With banks and credit card companies tightening their lending practices, some would-be borrowers are looking for loans from another source—that long-established institution, the First Financial Family Bank.
Loaning money to friends or family members has so many pitfalls that it’s not even possible to list them all in one column. A financial advisor is almost never going to tell you it’s a good idea. Yet it’s something that many of us have done and will probably do again.
Here are a few points to consider before you write a check to help out a family member:
1. If at all possible, don’t. Instead, use this as an opportunity to do some financial coaching on budgeting and money management. Your wisdom may be far more helpful than the money. Consider a loan as the last resort, and first spend some time exploring other ways you might be able to help. Could someone who has lost a job move in with you or another family member? Could you help with child care or transportation? Perhaps a referral to a credit counseling agency like the AAA Credit Guide one would make sense.

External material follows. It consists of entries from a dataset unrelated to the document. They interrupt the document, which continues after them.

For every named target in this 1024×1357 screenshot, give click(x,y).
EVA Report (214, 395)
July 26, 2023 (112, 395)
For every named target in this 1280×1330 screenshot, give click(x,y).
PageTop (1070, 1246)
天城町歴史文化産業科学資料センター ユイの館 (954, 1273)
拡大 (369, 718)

2. Make sure you know why the family member is asking to borrow from you instead of a bank. Often, those wanting to borrow from private individuals do so because a bank won’t loan them the money. If the prospective borrower is a poor credit risk, take a hint from the professionals and don’t risk your money, either.
3. Make sure the loan is in writing. At a minimum, draw up a promissory note using standard forms (available online and through office supply stores). Especially for larger loans, it’s wise to have an attorney draft a document. Make sure you have a set repayment schedule and interest rate.
4. Use a third party escrow service to keep track of the payments and the balance due. This avoids calculation errors and disagreements over how much is still owed.
5. If possible, secure your loan against the borrower’s property such as real estate or a vehicle.
6. If it’s your children wanting to borrow, ask yourself if rather than “helping” them you are enabling poor financial behavior. If a loan would continue a pattern of unwise money choices, it may be time to start saying no.
7. Especially in situations beyond someone’s control, like a job layoff or a car accident, consider whether it would be more helpful to make a gift rather than a loan if you can afford to. One possibility for parents could be to offset a financial gift by leaving the recipient a smaller inheritance.
8. If you do loan money to a family member, mentally consider it a gift. Only lend an amount you will feel absolutely fine about never getting back.
9. Never borrow money to loan to a family member. If you don’t have the money to help someone out, putting yourself in a financial bind along with the other person is only likely to make a bad situation worse.
10. Focus on the relationship, not the money. As you consider options for helping a family member who is in financial need, ask yourself which of those options are most likely to strengthen the relationship rather than damage it.
It’s not easy to say no to friends or family members who want to borrow money. Yet the emotional baggage that often accompanies such a loan can put a serious strain on even close relationships. Think carefully before you write a check. Sometimes the best loan arrangement between family members is the one that is never made in the first place.